**DATA TO USE:**

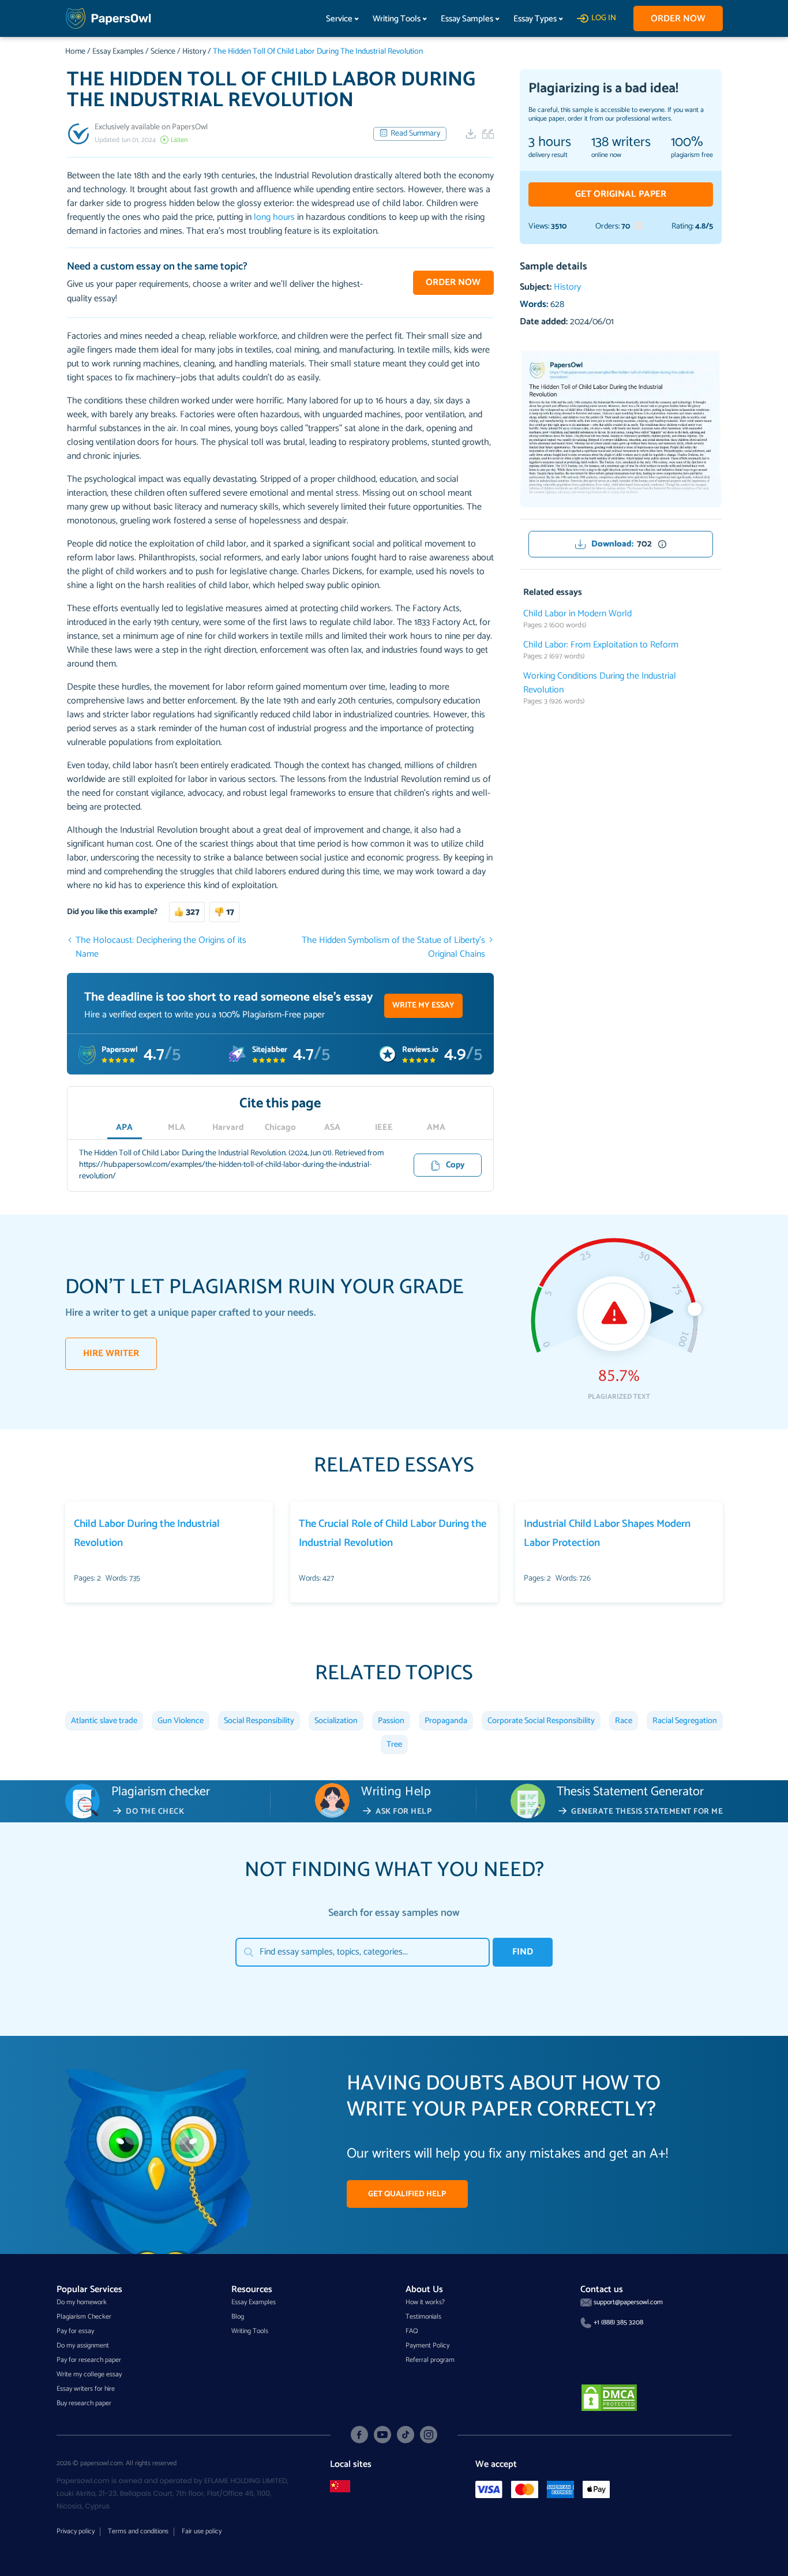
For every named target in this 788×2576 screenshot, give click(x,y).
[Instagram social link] (428, 2434)
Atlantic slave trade (104, 1721)
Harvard (228, 1128)
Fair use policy (202, 2531)
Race (623, 1721)
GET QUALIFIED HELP (407, 2194)
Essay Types (535, 19)
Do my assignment (83, 2345)
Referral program (430, 2359)
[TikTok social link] (405, 2435)
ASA (332, 1128)
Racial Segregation (684, 1721)
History (194, 51)
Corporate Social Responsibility (541, 1721)
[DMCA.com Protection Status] (609, 2397)
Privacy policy (76, 2531)
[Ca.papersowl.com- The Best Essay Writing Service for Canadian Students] (340, 2486)
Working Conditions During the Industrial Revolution (599, 683)
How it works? (425, 2302)
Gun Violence (180, 1721)
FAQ (412, 2331)
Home (75, 51)
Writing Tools (397, 19)
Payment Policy (427, 2345)
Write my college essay (89, 2374)
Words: (542, 304)
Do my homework (82, 2302)
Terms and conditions (138, 2531)
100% (687, 142)
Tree (394, 1744)
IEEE (384, 1128)
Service (339, 19)
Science (163, 51)
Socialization (336, 1721)
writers (621, 142)
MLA (176, 1128)
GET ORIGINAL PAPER (620, 194)
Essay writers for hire (86, 2388)
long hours (274, 217)
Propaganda (446, 1721)
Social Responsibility (259, 1721)
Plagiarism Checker (84, 2316)
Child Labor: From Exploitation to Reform (600, 645)
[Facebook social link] (359, 2434)
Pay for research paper (89, 2359)
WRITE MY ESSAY (423, 1005)
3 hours (549, 142)
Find (522, 1952)
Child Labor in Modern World (577, 613)
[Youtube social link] (382, 2434)
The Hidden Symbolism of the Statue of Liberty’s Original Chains (393, 947)
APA (124, 1128)
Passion (391, 1721)
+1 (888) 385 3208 (618, 2322)
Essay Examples (118, 51)
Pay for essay (75, 2331)
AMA (436, 1128)
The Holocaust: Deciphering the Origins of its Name (161, 947)
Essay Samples (467, 19)
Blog (237, 2316)
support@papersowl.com (628, 2302)
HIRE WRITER (111, 1353)
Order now (678, 19)
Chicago (280, 1128)
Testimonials (423, 2316)
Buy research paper (84, 2403)
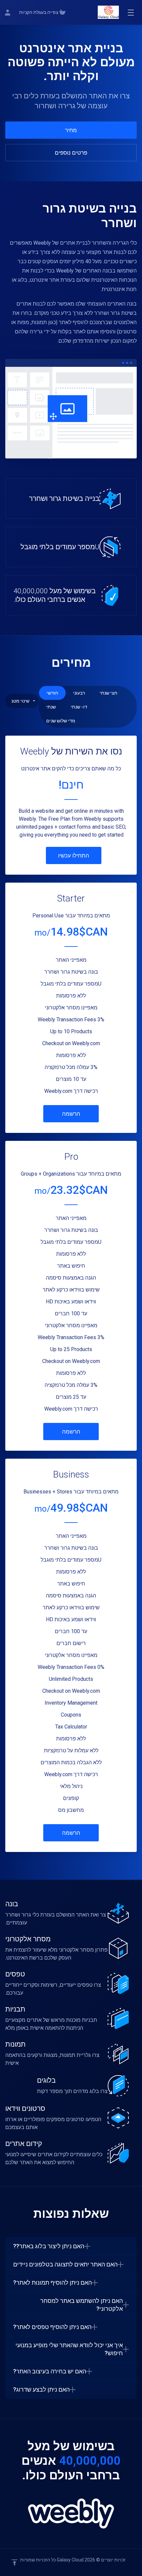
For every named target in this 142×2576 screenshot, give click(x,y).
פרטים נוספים (71, 152)
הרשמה (71, 1113)
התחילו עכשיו (73, 855)
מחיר (71, 130)
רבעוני (79, 693)
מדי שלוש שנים (60, 720)
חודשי (52, 693)
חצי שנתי (108, 693)
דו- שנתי (79, 706)
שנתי (51, 706)
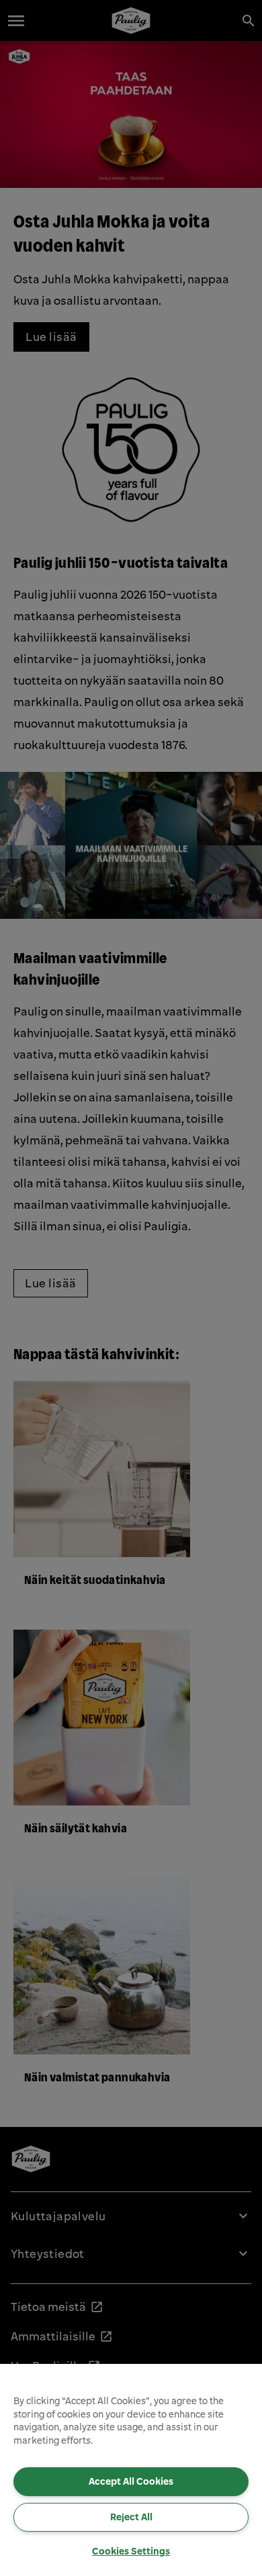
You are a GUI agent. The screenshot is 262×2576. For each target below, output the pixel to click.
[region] (131, 2470)
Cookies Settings (131, 2551)
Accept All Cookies (131, 2481)
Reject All (131, 2517)
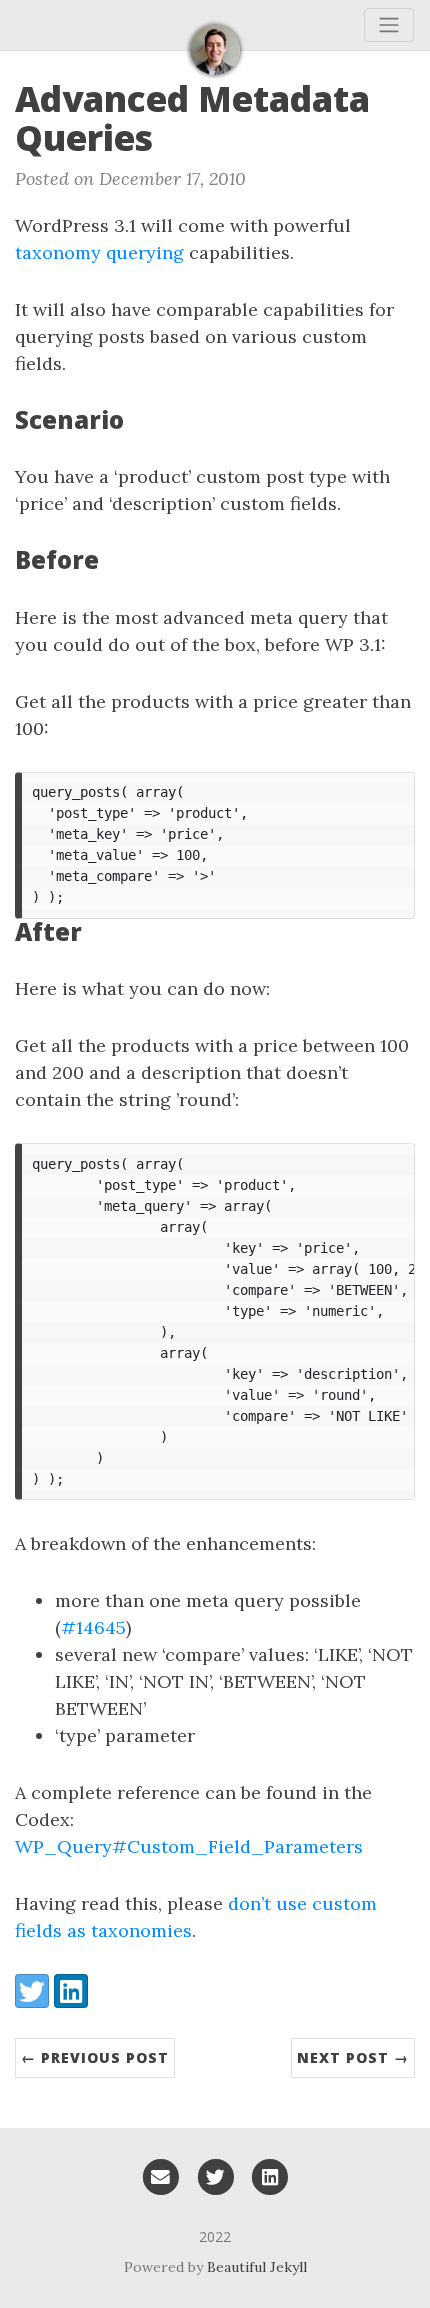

**ASSIGNED TASK:** I need the entries printed exactly, with each picture left out.

**EXERCISE SOLUTION:**
For every named target in this 788×2576 screenshot, give click(x,y).
[Instagram social link] (428, 2434)
Atlantic slave trade (104, 1721)
Harvard (228, 1128)
Fair use policy (202, 2531)
Race (623, 1721)
GET QUALIFIED HELP (407, 2194)
Essay Types (535, 19)
Do my assignment (83, 2345)
Referral program (430, 2359)
[TikTok social link] (405, 2435)
ASA (332, 1128)
Racial Segregation (684, 1721)
History (194, 51)
Corporate Social Responsibility (541, 1721)
[DMCA.com Protection Status] (609, 2397)
Privacy policy (76, 2531)
[Ca.papersowl.com- The Best Essay Writing Service for Canadian Students] (340, 2486)
Working Conditions During the Industrial Revolution (599, 683)
How it works? (425, 2302)
Gun Violence (180, 1721)
FAQ (412, 2331)
Home (75, 51)
Writing Tools (397, 19)
Payment Policy (427, 2345)
Write my college essay (89, 2374)
Words: (542, 304)
Do my homework (82, 2302)
Terms and conditions (138, 2531)
100% (687, 142)
Tree (394, 1744)
IEEE (384, 1128)
Service (339, 19)
Science (163, 51)
Socialization (336, 1721)
writers (621, 142)
MLA (176, 1128)
GET ORIGINAL PAPER (620, 194)
Essay writers for hire (86, 2388)
long hours (274, 217)
Propaganda (446, 1721)
Social Responsibility (259, 1721)
Plagiarism Checker (84, 2316)
Child Labor: From Exploitation to Reform (600, 645)
[Facebook social link] (359, 2434)
Pay for research paper (89, 2359)
WRITE MY ESSAY (423, 1005)
3 hours (549, 142)
Find (522, 1952)
Child Labor in Modern World (577, 613)
[Youtube social link] (382, 2434)
The Hidden Symbolism of the Statue of Liberty’s Original Chains (393, 947)
APA (124, 1128)
Passion (391, 1721)
+1 (888) 385 3208 (618, 2322)
Essay Examples (118, 51)
Pay for essay (75, 2331)
AMA (436, 1128)
The Holocaust: Deciphering the Origins of its Name (161, 947)
Essay Samples (467, 19)
Blog (237, 2316)
support@papersowl.com (628, 2302)
HIRE WRITER (111, 1353)
Order now (678, 19)
Chicago (280, 1128)
Testimonials (423, 2316)
Buy research paper (84, 2403)
For every named target in this 142×2576 screenshot, give click(x,y).
פרטים נוספים (71, 152)
הרשמה (71, 1113)
התחילו עכשיו (73, 855)
מחיר (71, 130)
רבעוני (79, 693)
מדי שלוש שנים (60, 720)
חודשי (52, 693)
חצי שנתי (108, 693)
דו- שנתי (79, 706)
שנתי (51, 706)
You are a GUI agent. The screenshot is 262×2576. For each target below, output the pixel to click.
[region] (131, 2470)
Cookies Settings (131, 2551)
Accept All Cookies (131, 2481)
Reject All (131, 2517)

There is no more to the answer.